Required work:
Reproduce the data exactly.

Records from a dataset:
___

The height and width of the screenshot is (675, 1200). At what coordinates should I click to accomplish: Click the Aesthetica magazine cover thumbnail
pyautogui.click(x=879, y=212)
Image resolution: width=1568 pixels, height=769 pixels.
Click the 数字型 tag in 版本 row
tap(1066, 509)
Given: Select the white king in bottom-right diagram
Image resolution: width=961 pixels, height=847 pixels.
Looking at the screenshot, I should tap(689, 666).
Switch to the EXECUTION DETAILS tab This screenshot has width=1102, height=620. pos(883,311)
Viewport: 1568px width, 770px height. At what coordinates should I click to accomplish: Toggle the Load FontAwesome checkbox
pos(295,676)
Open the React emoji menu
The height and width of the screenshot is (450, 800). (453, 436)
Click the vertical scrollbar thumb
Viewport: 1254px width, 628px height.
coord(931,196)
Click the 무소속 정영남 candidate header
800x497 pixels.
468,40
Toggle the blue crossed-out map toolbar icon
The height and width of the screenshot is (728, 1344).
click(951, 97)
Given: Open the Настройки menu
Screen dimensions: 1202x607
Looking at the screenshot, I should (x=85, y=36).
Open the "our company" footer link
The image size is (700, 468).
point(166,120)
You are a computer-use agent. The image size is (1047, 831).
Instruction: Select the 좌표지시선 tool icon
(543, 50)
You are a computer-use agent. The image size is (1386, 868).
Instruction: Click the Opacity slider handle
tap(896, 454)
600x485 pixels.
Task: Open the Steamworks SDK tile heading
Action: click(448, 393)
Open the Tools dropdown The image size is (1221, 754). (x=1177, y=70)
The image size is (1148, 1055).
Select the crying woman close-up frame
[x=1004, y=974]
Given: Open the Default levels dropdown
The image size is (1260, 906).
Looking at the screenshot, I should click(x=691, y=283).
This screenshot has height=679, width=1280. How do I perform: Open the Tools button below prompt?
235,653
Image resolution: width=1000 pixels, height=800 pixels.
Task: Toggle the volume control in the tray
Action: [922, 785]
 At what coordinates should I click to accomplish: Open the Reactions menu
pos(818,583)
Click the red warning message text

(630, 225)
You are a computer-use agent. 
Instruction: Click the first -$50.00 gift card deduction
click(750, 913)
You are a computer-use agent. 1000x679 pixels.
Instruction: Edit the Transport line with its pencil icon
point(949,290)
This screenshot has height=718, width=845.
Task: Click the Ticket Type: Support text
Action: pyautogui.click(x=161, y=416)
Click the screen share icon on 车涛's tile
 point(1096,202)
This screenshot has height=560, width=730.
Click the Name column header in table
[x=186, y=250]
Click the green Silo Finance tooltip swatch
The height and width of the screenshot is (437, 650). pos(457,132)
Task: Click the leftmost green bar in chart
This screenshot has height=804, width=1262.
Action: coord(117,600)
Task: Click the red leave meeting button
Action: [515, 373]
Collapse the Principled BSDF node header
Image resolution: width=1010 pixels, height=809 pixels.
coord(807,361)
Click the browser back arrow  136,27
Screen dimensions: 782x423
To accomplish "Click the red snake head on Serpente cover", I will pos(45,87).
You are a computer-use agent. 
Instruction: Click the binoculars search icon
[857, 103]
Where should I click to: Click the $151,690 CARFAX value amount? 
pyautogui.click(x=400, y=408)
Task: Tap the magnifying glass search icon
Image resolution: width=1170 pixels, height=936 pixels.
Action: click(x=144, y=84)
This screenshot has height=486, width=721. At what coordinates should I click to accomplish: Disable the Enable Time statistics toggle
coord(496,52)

___

Exercise response:
The height and width of the screenshot is (675, 1200). At what coordinates should I click to accomplish: Click the Aesthetica magazine cover thumbnail
pyautogui.click(x=879, y=212)
Image resolution: width=1568 pixels, height=769 pixels.
Click the 数字型 tag in 版本 row
tap(1066, 509)
Given: Select the white king in bottom-right diagram
Image resolution: width=961 pixels, height=847 pixels.
Looking at the screenshot, I should tap(689, 666).
Switch to the EXECUTION DETAILS tab This screenshot has width=1102, height=620. pos(883,311)
Viewport: 1568px width, 770px height. At what coordinates should I click to accomplish: Toggle the Load FontAwesome checkbox
pos(295,676)
Open the React emoji menu
The height and width of the screenshot is (450, 800). (453, 436)
Click the vertical scrollbar thumb
Viewport: 1254px width, 628px height.
coord(931,196)
Click the 무소속 정영남 candidate header
800x497 pixels.
468,40
Toggle the blue crossed-out map toolbar icon
The height and width of the screenshot is (728, 1344).
click(951, 97)
Given: Open the Настройки menu
Screen dimensions: 1202x607
Looking at the screenshot, I should (x=85, y=36).
Open the "our company" footer link
The image size is (700, 468).
point(166,120)
You are a computer-use agent. The image size is (1047, 831).
Instruction: Select the 좌표지시선 tool icon
(543, 50)
You are a computer-use agent. The image size is (1386, 868).
Instruction: Click the Opacity slider handle
tap(896, 454)
600x485 pixels.
Task: Open the Steamworks SDK tile heading
Action: click(448, 393)
Open the Tools dropdown The image size is (1221, 754). (x=1177, y=70)
The image size is (1148, 1055).
Select the crying woman close-up frame
[x=1004, y=974]
Given: Open the Default levels dropdown
The image size is (1260, 906).
Looking at the screenshot, I should click(x=691, y=283).
This screenshot has height=679, width=1280. How do I perform: Open the Tools button below prompt?
235,653
Image resolution: width=1000 pixels, height=800 pixels.
Task: Toggle the volume control in the tray
Action: [922, 785]
 At what coordinates should I click to accomplish: Open the Reactions menu
pos(818,583)
Click the red warning message text

(630, 225)
You are a computer-use agent. 
Instruction: Click the first -$50.00 gift card deduction
click(750, 913)
You are a computer-use agent. 1000x679 pixels.
Instruction: Edit the Transport line with its pencil icon
point(949,290)
This screenshot has height=718, width=845.
Task: Click the Ticket Type: Support text
Action: pyautogui.click(x=161, y=416)
Click the screen share icon on 车涛's tile
 point(1096,202)
This screenshot has height=560, width=730.
Click the Name column header in table
[x=186, y=250]
Click the green Silo Finance tooltip swatch
The height and width of the screenshot is (437, 650). pos(457,132)
Task: Click the leftmost green bar in chart
This screenshot has height=804, width=1262.
Action: coord(117,600)
Task: Click the red leave meeting button
Action: [515, 373]
Collapse the Principled BSDF node header
Image resolution: width=1010 pixels, height=809 pixels.
coord(807,361)
Click the browser back arrow  136,27
Screen dimensions: 782x423
To accomplish "Click the red snake head on Serpente cover", I will pos(45,87).
You are a computer-use agent. 
Instruction: Click the binoculars search icon
[857, 103]
Where should I click to: Click the $151,690 CARFAX value amount? 
pyautogui.click(x=400, y=408)
Task: Tap the magnifying glass search icon
Image resolution: width=1170 pixels, height=936 pixels.
Action: click(x=144, y=84)
This screenshot has height=486, width=721. At what coordinates should I click to accomplish: Disable the Enable Time statistics toggle
coord(496,52)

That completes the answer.